* _ACTIVITY_
Restate the following entries exactly, including every line.

* _MATERIAL FOR THIS EXERCISE_
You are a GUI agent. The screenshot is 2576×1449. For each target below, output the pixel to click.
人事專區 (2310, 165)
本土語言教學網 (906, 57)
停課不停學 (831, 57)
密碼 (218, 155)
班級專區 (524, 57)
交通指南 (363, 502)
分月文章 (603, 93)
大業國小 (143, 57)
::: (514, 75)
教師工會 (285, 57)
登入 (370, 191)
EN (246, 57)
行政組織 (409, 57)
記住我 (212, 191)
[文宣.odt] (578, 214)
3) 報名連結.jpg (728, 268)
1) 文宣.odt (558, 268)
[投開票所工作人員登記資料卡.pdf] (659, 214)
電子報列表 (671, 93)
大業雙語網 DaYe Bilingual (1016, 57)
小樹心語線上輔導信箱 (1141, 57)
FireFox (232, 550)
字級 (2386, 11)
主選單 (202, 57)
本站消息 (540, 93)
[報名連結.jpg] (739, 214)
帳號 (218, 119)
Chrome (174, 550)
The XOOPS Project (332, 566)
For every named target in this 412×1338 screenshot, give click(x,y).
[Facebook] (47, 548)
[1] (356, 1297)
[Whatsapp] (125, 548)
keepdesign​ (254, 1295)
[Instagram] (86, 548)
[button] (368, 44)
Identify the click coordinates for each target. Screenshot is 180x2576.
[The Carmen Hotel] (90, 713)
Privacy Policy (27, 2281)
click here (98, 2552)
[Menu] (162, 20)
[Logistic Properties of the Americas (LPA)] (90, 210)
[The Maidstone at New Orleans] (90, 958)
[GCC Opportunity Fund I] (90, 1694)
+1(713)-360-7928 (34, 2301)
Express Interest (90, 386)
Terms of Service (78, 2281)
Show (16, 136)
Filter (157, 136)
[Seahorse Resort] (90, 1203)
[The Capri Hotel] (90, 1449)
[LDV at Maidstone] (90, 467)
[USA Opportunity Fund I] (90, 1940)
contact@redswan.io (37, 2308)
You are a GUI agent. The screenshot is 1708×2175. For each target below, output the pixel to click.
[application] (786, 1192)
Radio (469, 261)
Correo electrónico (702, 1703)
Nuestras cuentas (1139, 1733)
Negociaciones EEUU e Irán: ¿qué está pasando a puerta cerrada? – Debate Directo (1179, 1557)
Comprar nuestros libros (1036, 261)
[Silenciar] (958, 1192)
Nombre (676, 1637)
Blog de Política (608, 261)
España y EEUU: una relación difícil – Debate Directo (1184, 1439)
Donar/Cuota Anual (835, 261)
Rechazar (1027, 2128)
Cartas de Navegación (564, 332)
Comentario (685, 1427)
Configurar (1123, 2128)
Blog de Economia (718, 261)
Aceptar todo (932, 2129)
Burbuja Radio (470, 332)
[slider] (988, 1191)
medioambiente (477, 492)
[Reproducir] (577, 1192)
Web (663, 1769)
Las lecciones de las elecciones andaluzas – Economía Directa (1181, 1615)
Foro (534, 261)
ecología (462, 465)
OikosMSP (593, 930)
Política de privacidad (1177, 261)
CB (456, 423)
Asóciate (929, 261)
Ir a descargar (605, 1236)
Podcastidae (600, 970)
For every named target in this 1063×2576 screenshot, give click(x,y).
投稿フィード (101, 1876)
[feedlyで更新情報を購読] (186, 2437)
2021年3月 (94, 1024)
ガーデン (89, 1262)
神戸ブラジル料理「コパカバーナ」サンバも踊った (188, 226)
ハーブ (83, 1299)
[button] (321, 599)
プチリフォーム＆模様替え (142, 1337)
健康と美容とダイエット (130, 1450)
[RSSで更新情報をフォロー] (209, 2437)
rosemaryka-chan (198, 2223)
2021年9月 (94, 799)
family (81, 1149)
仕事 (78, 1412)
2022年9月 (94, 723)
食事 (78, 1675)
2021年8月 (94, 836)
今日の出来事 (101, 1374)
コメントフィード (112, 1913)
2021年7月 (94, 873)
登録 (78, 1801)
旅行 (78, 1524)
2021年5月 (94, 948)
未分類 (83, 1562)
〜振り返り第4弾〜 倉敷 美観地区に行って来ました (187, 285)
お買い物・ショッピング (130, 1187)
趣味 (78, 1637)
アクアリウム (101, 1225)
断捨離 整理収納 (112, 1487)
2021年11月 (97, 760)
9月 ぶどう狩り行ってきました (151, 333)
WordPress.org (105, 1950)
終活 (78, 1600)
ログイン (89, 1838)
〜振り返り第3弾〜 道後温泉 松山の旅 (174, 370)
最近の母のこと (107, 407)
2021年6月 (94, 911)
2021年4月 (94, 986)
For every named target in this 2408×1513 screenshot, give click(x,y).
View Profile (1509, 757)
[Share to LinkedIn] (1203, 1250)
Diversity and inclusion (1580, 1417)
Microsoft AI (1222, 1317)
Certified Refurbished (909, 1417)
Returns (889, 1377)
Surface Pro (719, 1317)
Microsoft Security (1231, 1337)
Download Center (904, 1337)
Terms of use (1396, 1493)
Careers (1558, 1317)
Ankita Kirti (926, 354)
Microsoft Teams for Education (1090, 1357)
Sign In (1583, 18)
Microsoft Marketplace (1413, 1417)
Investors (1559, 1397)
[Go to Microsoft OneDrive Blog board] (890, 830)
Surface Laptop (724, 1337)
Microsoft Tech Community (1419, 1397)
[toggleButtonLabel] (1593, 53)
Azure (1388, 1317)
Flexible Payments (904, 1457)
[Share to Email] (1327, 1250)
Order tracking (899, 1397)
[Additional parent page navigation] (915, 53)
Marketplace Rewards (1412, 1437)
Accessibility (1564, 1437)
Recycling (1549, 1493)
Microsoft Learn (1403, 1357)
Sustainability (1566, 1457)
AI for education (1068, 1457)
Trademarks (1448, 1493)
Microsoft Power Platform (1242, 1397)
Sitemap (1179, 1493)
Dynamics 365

* _WRITTEN SOLUTION_
You are a GUI agent. The screenshot is 2576×1449. For each target below, output the pixel to click.
人事專區 (2310, 165)
本土語言教學網 (906, 57)
停課不停學 (831, 57)
密碼 (218, 155)
班級專區 (524, 57)
交通指南 (363, 502)
分月文章 (603, 93)
大業國小 (143, 57)
::: (514, 75)
教師工會 (285, 57)
登入 (370, 191)
EN (246, 57)
行政組織 (409, 57)
記住我 (212, 191)
[文宣.odt] (578, 214)
3) 報名連結.jpg (728, 268)
1) 文宣.odt (558, 268)
[投開票所工作人員登記資料卡.pdf] (659, 214)
電子報列表 (671, 93)
大業雙語網 DaYe Bilingual (1016, 57)
小樹心語線上輔導信箱 (1141, 57)
FireFox (232, 550)
字級 (2386, 11)
主選單 (202, 57)
本站消息 (540, 93)
[報名連結.jpg] (739, 214)
帳號 (218, 119)
Chrome (174, 550)
The XOOPS Project (332, 566)
For every named target in this 412×1338 screenshot, give click(x,y).
[Facebook] (47, 548)
[1] (356, 1297)
[Whatsapp] (125, 548)
keepdesign​ (254, 1295)
[Instagram] (86, 548)
[button] (368, 44)
Identify the click coordinates for each target. Screenshot is 180x2576.
[The Carmen Hotel] (90, 713)
Privacy Policy (27, 2281)
click here (98, 2552)
[Menu] (162, 20)
[Logistic Properties of the Americas (LPA)] (90, 210)
[The Maidstone at New Orleans] (90, 958)
[GCC Opportunity Fund I] (90, 1694)
+1(713)-360-7928 (34, 2301)
Express Interest (90, 386)
Terms of Service (78, 2281)
Show (16, 136)
Filter (157, 136)
[Seahorse Resort] (90, 1203)
[The Capri Hotel] (90, 1449)
[LDV at Maidstone] (90, 467)
[USA Opportunity Fund I] (90, 1940)
contact@redswan.io (37, 2308)
You are a GUI agent. The screenshot is 1708×2175. For each target below, output the pixel to click.
[application] (786, 1192)
Radio (469, 261)
Correo electrónico (702, 1703)
Nuestras cuentas (1139, 1733)
Negociaciones EEUU e Irán: ¿qué está pasando a puerta cerrada? – Debate Directo (1179, 1557)
Comprar nuestros libros (1036, 261)
[Silenciar] (958, 1192)
Nombre (676, 1637)
Blog de Política (608, 261)
España y EEUU: una relación difícil – Debate Directo (1184, 1439)
Donar/Cuota Anual (835, 261)
Rechazar (1027, 2128)
Cartas de Navegación (564, 332)
Comentario (685, 1427)
Configurar (1123, 2128)
Blog de Economia (718, 261)
Aceptar todo (932, 2129)
Burbuja Radio (470, 332)
[slider] (988, 1191)
medioambiente (477, 492)
[Reproducir] (577, 1192)
Web (663, 1769)
Las lecciones de las elecciones andaluzas – Economía Directa (1181, 1615)
Foro (534, 261)
ecología (462, 465)
OikosMSP (593, 930)
Política de privacidad (1177, 261)
CB (456, 423)
Asóciate (929, 261)
Ir a descargar (605, 1236)
Podcastidae (600, 970)
For every named target in this 1063×2576 screenshot, give click(x,y).
投稿フィード (101, 1876)
[feedlyで更新情報を購読] (186, 2437)
2021年3月 (94, 1024)
ガーデン (89, 1262)
神戸ブラジル料理「コパカバーナ」サンバも踊った (188, 226)
ハーブ (83, 1299)
[button] (321, 599)
プチリフォーム＆模様替え (142, 1337)
健康と美容とダイエット (130, 1450)
[RSSで更新情報をフォロー] (209, 2437)
rosemaryka-chan (198, 2223)
2021年9月 (94, 799)
family (81, 1149)
仕事 (78, 1412)
2022年9月 (94, 723)
食事 (78, 1675)
2021年8月 (94, 836)
今日の出来事 (101, 1374)
コメントフィード (112, 1913)
2021年7月 (94, 873)
登録 (78, 1801)
旅行 (78, 1524)
2021年5月 (94, 948)
未分類 (83, 1562)
〜振り返り第4弾〜 倉敷 美観地区に行って来ました (187, 285)
お買い物・ショッピング (130, 1187)
趣味 (78, 1637)
アクアリウム (101, 1225)
断捨離 整理収納 (112, 1487)
2021年11月 (97, 760)
9月 ぶどう狩り行ってきました (151, 333)
WordPress.org (105, 1950)
終活 (78, 1600)
ログイン (89, 1838)
〜振り返り第3弾〜 道後温泉 松山の旅 (174, 370)
最近の母のこと (107, 407)
2021年6月 (94, 911)
2021年4月 (94, 986)
For every named target in this 2408×1513 screenshot, give click(x,y).
View Profile (1509, 757)
[Share to LinkedIn] (1203, 1250)
Diversity and inclusion (1580, 1417)
Microsoft AI (1222, 1317)
Certified Refurbished (909, 1417)
Returns (889, 1377)
Surface Pro (719, 1317)
Microsoft Security (1231, 1337)
Download Center (904, 1337)
Terms of use (1396, 1493)
Careers (1558, 1317)
Ankita Kirti (926, 354)
Microsoft Teams for Education (1090, 1357)
Sign In (1583, 18)
Microsoft Marketplace (1413, 1417)
Investors (1559, 1397)
[Go to Microsoft OneDrive Blog board] (890, 830)
Surface Laptop (724, 1337)
Microsoft Tech Community (1419, 1397)
[toggleButtonLabel] (1593, 53)
Azure (1388, 1317)
Flexible Payments (904, 1457)
[Share to Email] (1327, 1250)
Order tracking (899, 1397)
[Additional parent page navigation] (915, 53)
Marketplace Rewards (1412, 1437)
Accessibility (1564, 1437)
Recycling (1549, 1493)
Microsoft Learn (1403, 1357)
Sustainability (1566, 1457)
AI for education (1068, 1457)
Trademarks (1448, 1493)
Microsoft Power Platform (1242, 1397)
Sitemap (1179, 1493)
Dynamics 365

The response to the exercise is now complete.